§ **Extracted text**:
+-------+

# Tape for rosin paper



## wptski (Sep 19, 2008)

Planning to cover a hardwood floor in a bedroom with 3' rosin paper that must be taped down. The 3M selector guide suggests 2080EL delicate, 60 day removal time. The removal time is great but will this delicate product hold under some foot traffic or is there something better??

I've seen pictures where rosin paper was used with blue tape just don't know what they are using. :sad:


----------



## Jmayspaint (May 4, 2013)

2080 or yellow Frog is the safest bet for taping directly to the floor. Any tape with higher adhesion, the risk of damage goes up. It will hold fine as long as the floor is clean and free of dust or cleaner residue. One trick is to use the delicate where your taping to the actual floor, and use a higher adhesion tape (like regular white masking tape) for paper to paper taping. You can also reinforce the joints between the delicate and the paper with regular tape, delicate surface tape won't hardly stick to itself at all. 

Here's a tip that has saved my skin a few times. Depending on the condition and finish of the hardwood, sometimes even delicate surface tape will damage it. When it's time to remove the tape, start slowly and watch closely for any lifting of the finish. If it looks like it's going to damage it at all, take a hair dryer or heat gun on low setting and warm the tape before removing it. Warming it up helps the adhesive let go and can prevent damage that would otherwise occur.


----------



## wptski (Sep 19, 2008)

I get it, use regular masking tape for overlapping. Good suggestion there!


----------



## ToolSeeker (Sep 19, 2012)

Yes I have seen blue tape left on too long lift the finish.


----------



## chrisn (Dec 23, 2007)

Jmayspaint said:


> 2080 or yellow Frog is the safest bet for taping directly to the floor. Any tape with higher adhesion, the risk of damage goes up. It will hold fine as long as the floor is clean and free of dust or cleaner residue. One trick is to use the delicate where your taping to the actual floor, and use a higher adhesion tape (like regular white masking tape) for paper to paper taping. You can also reinforce the joints between the delicate and the paper with regular tape, delicate surface tape won't hardly stick to itself at all.
> 
> Here's a tip that has saved my skin a few times. Depending on the condition and finish of the hardwood, sometimes even delicate surface tape will damage it. When it's time to remove the tape, start slowly and watch closely for any lifting of the finish. If it looks like it's going to damage it at all, take a hair dryer or heat gun on low setting and warm the tape before removing it. Warming it up helps the adhesive let go and can prevent damage that would otherwise occur.


 oh, the lessons we learn the hard way


----------



## Gary in WA (Mar 11, 2009)

Check the red rosin for bleed-through when wet from boots, may stain the hardwood with the red #7 dye or ? Locally, all the rosin stains, the brown kraft paper doesn't.

Gary


----------



## wptski (Sep 19, 2008)

Jmayspaint said:


> 2080 or yellow Frog is the safest bet for taping directly to the floor. Any tape with higher adhesion, the risk of damage goes up. It will hold fine as long as the floor is clean and free of dust or cleaner residue. One trick is to use the delicate where your taping to the actual floor, and use a higher adhesion tape (like regular white masking tape) for paper to paper taping. You can also reinforce the joints between the delicate and the paper with regular tape, delicate surface tape won't hardly stick to itself at all.

+-------+

§ **Data**:
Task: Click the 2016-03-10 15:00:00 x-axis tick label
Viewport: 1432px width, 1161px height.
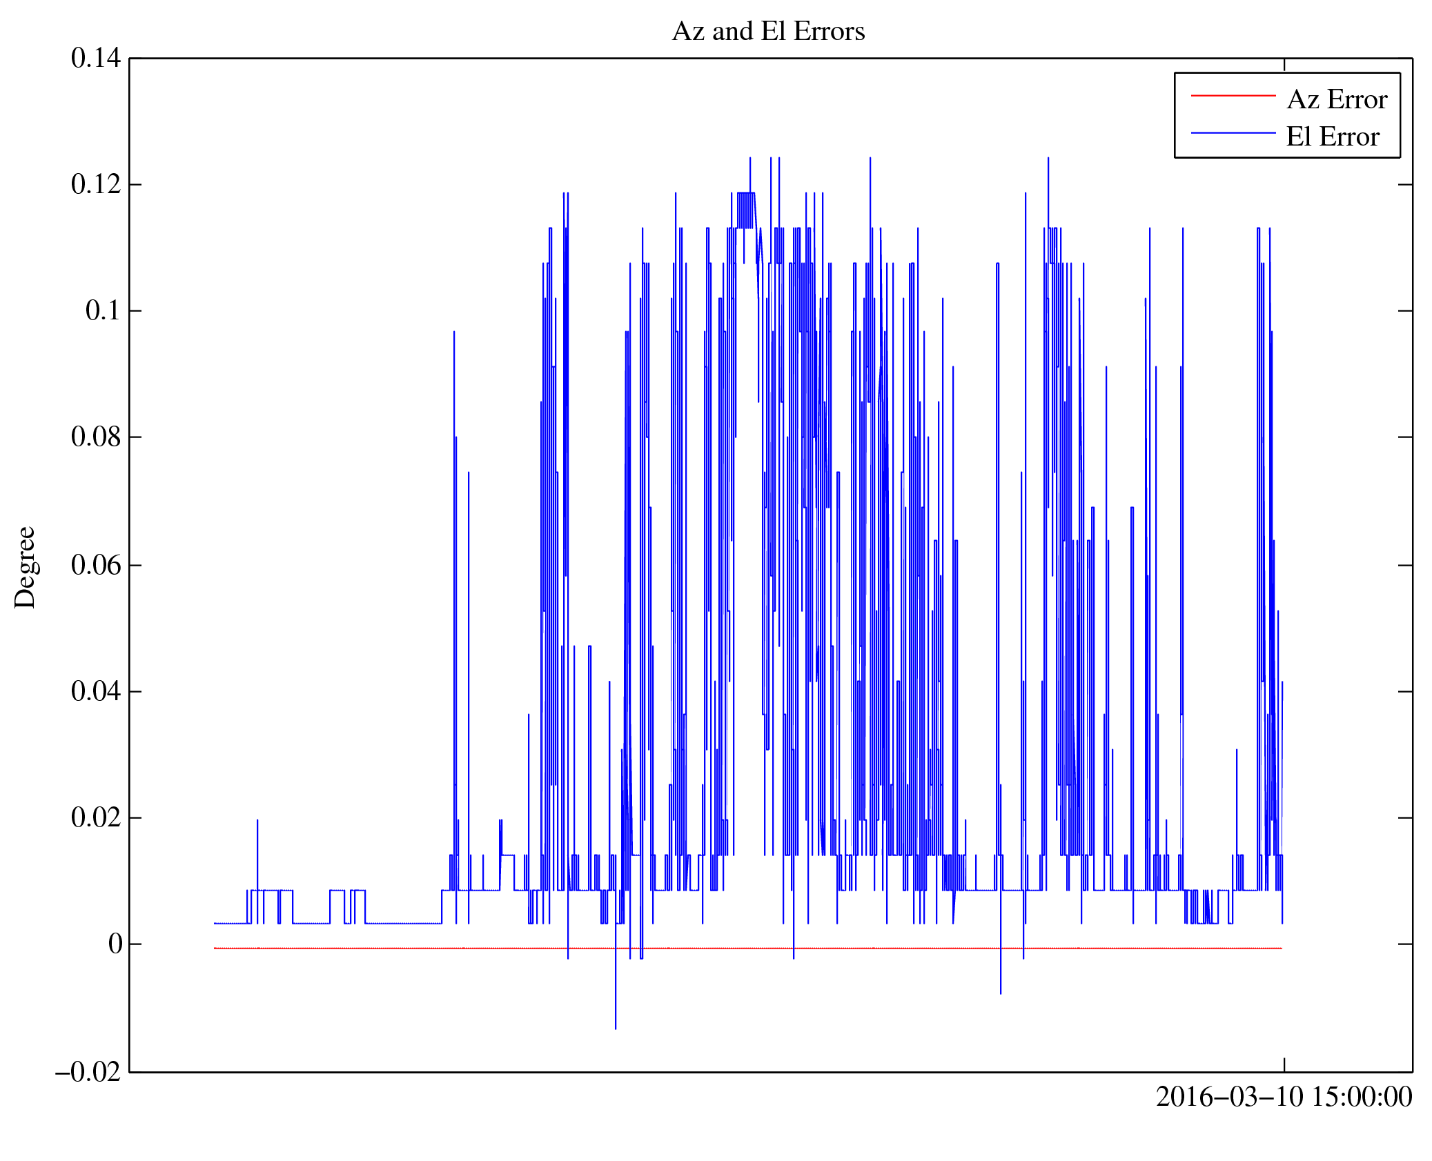Action: 1284,1097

+-------+

§ **Tasks to carry out**:
[1] From the rosin paper tape thread, reproduce the passage starting at "Planning to cover" and ending at "there something better??".
[2] Name each distinct user who posted in the rosin paper tape thread, listing every name once.

§ **Written responses**:
[1]
Planning to cover a hardwood floor in a bedroom with 3' rosin paper that must be taped down. The 3M selector guide suggests 2080EL delicate, 60 day removal time. The removal time is great but will this delicate product hold under some foot traffic or is there something better??

[2]
wptski
Jmayspaint
ToolSeeker
chrisn
Gary in WA